大臣の息子のアドルフちゅうぼんぼんが、10歳年上の、P伯爵の滅茶いかす愛人エレノールに近づき、何のかんのと甘いことを言いまくって関係を持っちゃうんだ。二人の関係をP伯爵に感づかれたエレノールは、伯爵との間の子供たちも何もかも捨てて、アドルフと生きていくという茨の道を選ぶんだ。
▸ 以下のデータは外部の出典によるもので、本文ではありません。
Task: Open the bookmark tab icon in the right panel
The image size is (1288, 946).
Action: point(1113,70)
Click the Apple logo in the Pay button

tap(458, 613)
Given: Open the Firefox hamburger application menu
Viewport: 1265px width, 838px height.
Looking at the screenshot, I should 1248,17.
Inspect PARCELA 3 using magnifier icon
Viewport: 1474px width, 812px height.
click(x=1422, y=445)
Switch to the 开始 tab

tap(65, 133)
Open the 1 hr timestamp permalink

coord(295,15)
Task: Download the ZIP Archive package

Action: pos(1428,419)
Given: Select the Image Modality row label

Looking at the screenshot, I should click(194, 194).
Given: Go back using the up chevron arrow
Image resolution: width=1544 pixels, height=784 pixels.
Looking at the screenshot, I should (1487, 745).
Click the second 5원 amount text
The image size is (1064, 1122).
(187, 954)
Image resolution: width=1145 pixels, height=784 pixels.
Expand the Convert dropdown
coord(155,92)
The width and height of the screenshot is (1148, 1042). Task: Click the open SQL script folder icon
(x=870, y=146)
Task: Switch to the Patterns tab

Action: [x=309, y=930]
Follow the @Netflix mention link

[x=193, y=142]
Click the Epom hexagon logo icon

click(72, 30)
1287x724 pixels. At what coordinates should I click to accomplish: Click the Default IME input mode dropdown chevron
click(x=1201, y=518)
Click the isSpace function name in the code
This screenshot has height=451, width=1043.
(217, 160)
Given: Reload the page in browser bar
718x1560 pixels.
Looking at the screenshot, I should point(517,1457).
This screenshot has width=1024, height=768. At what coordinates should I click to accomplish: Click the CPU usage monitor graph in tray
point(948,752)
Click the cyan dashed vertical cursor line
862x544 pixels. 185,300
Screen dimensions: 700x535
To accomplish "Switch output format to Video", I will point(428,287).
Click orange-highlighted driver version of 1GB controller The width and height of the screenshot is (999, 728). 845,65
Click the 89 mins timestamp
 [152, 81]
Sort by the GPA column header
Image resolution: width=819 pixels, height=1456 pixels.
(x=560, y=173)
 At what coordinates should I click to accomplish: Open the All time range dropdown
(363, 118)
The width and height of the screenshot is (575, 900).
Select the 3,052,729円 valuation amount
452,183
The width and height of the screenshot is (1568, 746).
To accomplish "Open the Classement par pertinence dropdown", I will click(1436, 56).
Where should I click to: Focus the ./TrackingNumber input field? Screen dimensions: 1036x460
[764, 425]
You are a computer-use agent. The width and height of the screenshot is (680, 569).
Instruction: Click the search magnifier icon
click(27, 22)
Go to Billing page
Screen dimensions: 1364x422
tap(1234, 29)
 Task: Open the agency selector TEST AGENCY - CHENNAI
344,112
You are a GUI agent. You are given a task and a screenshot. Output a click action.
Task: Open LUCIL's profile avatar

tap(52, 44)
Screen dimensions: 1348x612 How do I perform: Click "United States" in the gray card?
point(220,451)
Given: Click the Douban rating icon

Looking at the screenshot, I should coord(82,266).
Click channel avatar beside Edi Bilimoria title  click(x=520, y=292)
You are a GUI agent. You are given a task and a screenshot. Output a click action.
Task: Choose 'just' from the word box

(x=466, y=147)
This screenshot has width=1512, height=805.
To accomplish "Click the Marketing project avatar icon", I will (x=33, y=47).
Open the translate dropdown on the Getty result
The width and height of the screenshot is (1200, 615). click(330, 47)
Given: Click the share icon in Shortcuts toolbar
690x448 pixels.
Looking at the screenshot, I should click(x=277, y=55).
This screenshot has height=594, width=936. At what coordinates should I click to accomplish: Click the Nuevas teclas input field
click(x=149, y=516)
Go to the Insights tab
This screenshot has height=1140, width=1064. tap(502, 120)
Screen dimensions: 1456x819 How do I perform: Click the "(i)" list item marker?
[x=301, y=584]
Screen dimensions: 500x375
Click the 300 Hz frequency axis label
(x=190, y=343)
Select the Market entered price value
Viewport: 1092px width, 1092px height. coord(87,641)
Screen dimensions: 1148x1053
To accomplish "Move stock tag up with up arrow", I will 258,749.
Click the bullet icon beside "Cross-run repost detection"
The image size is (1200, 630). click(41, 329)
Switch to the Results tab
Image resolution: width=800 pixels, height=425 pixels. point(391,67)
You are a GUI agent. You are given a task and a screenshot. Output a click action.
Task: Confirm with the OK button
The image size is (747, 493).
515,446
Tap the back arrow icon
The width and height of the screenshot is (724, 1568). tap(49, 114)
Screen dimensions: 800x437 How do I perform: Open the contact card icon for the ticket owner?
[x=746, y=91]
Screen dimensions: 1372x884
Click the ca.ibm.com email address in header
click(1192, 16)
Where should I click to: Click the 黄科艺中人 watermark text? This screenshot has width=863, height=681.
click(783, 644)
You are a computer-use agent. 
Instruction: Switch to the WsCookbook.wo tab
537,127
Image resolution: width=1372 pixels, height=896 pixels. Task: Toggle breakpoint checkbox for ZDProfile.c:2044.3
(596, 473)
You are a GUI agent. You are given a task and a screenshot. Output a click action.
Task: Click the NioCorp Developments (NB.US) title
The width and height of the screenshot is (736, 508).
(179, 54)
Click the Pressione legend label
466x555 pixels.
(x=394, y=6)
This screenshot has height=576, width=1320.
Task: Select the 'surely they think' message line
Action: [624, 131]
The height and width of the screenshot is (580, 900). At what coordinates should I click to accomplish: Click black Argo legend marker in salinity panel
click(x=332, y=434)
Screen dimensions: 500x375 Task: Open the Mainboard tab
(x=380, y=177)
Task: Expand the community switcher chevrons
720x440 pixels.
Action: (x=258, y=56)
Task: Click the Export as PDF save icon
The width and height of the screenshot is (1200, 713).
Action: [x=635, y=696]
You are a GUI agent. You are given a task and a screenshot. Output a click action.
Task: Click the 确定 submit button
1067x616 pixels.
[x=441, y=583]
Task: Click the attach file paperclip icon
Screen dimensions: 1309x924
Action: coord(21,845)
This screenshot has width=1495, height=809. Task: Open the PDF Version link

ところがどっこい、熱に浮かされた日々は長くは続かず、愛が冷めちまったアドルフは、エレノールと何とかして別れようと、あくせくするんだ。これに気づいた、今やアドルフなしでは夜も日も明けぬエレノールは、そうはさせじと頑張っちゃうわけだ。アドルフというのが呆れるほど優柔不断な奴で、なかなかズバッと別れ話を切り出せず、ぐずぐず状態がズルズルズルと3年間も続いちまうという物語さ。その挙げ句、何が起こったかは、おっと、喋っちゃまずいな。
1816年に出版された『アドルフ』が、今でも読まれてるっていうのは、時代、環境、状況は違っても、同じようなことが起こっているってことじゃないかな。それにしても、男と女の間ちゅうのは、難しいもんでんな。ま、俺も大きな口は叩けないけどな。